Le second a porté sur l’engagement du gouvernement à poursuivre la compensation des produits de base et à en augmenter l’enveloppe budgétaire qui lui est allouée si jamais le besoin se fait sentir.

Le troisième a trait à l’instauration d’une Contribution sociale généralisée (CSG) pour l’exercice 2018. Elle devrait prendre, au commencement, la forme d’un nouvel impôt de 1% sur les revenus des personnes physiques, particulièrement les salariés. Les recettes prévues, d’un montant de 300 millions de dinars tunisiens (MDT) serviront à renflouer les caisses de sécurité sociale, en difficulté.

La nouvelle mouture de cet impôt a été élargie aux personnes morales, selon la version officielle du projet de Loi de Finances 2018.

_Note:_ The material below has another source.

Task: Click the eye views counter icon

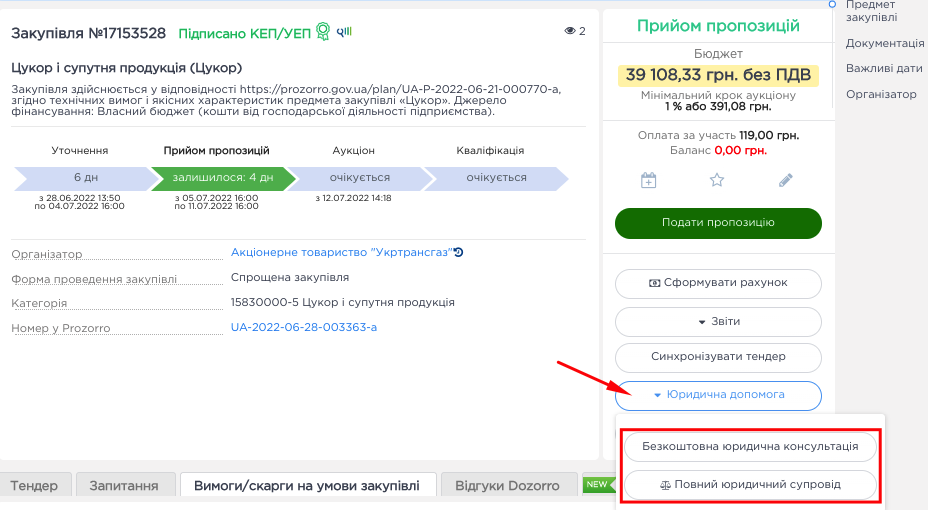Action: tap(570, 31)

Désormais, sont, également, soumises à cette contribution conjoncturelle les personnes physiques, les entreprises et les sociétés soumises à l’impôt sur les sociétés ou bénéficiant d’une exonération totale d’impôt sur les sociétés.

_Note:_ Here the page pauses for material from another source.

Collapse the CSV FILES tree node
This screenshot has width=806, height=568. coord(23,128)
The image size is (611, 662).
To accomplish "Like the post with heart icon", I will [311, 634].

Le quatrième a porté sur la non-mention dans la Loi de Finances 2018 d’un quelconque projet de cession d’entreprises publiques, fief de la centrale syndicale. A aucun moment de sa longue conférence de presse, le ministre n’a osé évoquer ce délicat dossier.

Le patronat déçu

En s’abstenant de parler de la problématique des entreprises publiques, le ministre a déçu le patronat. Pour une raison simple. L’Utica et la Conect (Confédération des entreprises citoyennes de Tunisie), l’autre organisation patronale, ont axé une de leurs principales contre-propositions sur la réforme des entreprises publiques, proposant, entre autres, l’introduction en bourse d’une partie du capital de ces entreprises.

Pour mesurer l’irritation de la centrale patronale, sa présidente Ouided Bouchamaoui, est allé jusqu’à déclarer, dans un entretien accordé au quotidien ‘‘Assabah’’, que le projet de la nouvelle Loi de Finances est plus «une loi de finances publiques» qu’une loi de finances au sens classique du terme.

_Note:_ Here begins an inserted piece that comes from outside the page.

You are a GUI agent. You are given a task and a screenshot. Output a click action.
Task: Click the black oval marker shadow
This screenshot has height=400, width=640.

Elle a regretté également que le gouvernement n’ait pas satisfait deux de ses principales revendications. La première concerne l’exonération conjoncturelle d’impôt des sociétés partiellement et totalement exportatrices, le but étant de les encourager à exporter davantage. La seconde a trait à l’institution de nouveaux impôts à la charge du secteur structuré, ce qui va impacter négativement la compétitivité des entreprises et leur capacité à promouvoir les investissements, particulièrement, leurs perspectives d’extension et, son corollaire, la création de nouveaux emplois.

Elle a ajouté que s’il est du devoir de la centrale patronale de contribuer à l’effort déployé à l’échelle nationale pour redresser l’économie du pays, il est de son droit de demander des comptes quant à l’affectation des recettes collectées à la faveur de l’imposition d’une contribution conjoncturelle exceptionnelle de 7,5% sur les bénéfices des sociétés au profit du budget de l’Etat au titre de l’exercice 2017. «Ces recettes, ont-elles été affectées à l’investissement ou à un autre poste?», s’est-elle demandée.

Abstraction faite des satisfactions des uns et de la déception des autres, tout indique que le gouvernement de Youssef Chahed a choisi, sur recommandation de son tuteur, le président de la république Béji Caid Essebsi, la centrale syndicale comme alliée stratégique pour bénéficier, en 2018, d’un minimum de paix sociale. Mais, à voir l’hostilité des dirigeants syndicaux à certains aspects de la Loi de Finances 2018 et leurs déclarations au vitriol contre le gouvernement, on peut douter du fait que cette manœuvre puisse atteindre son objectif.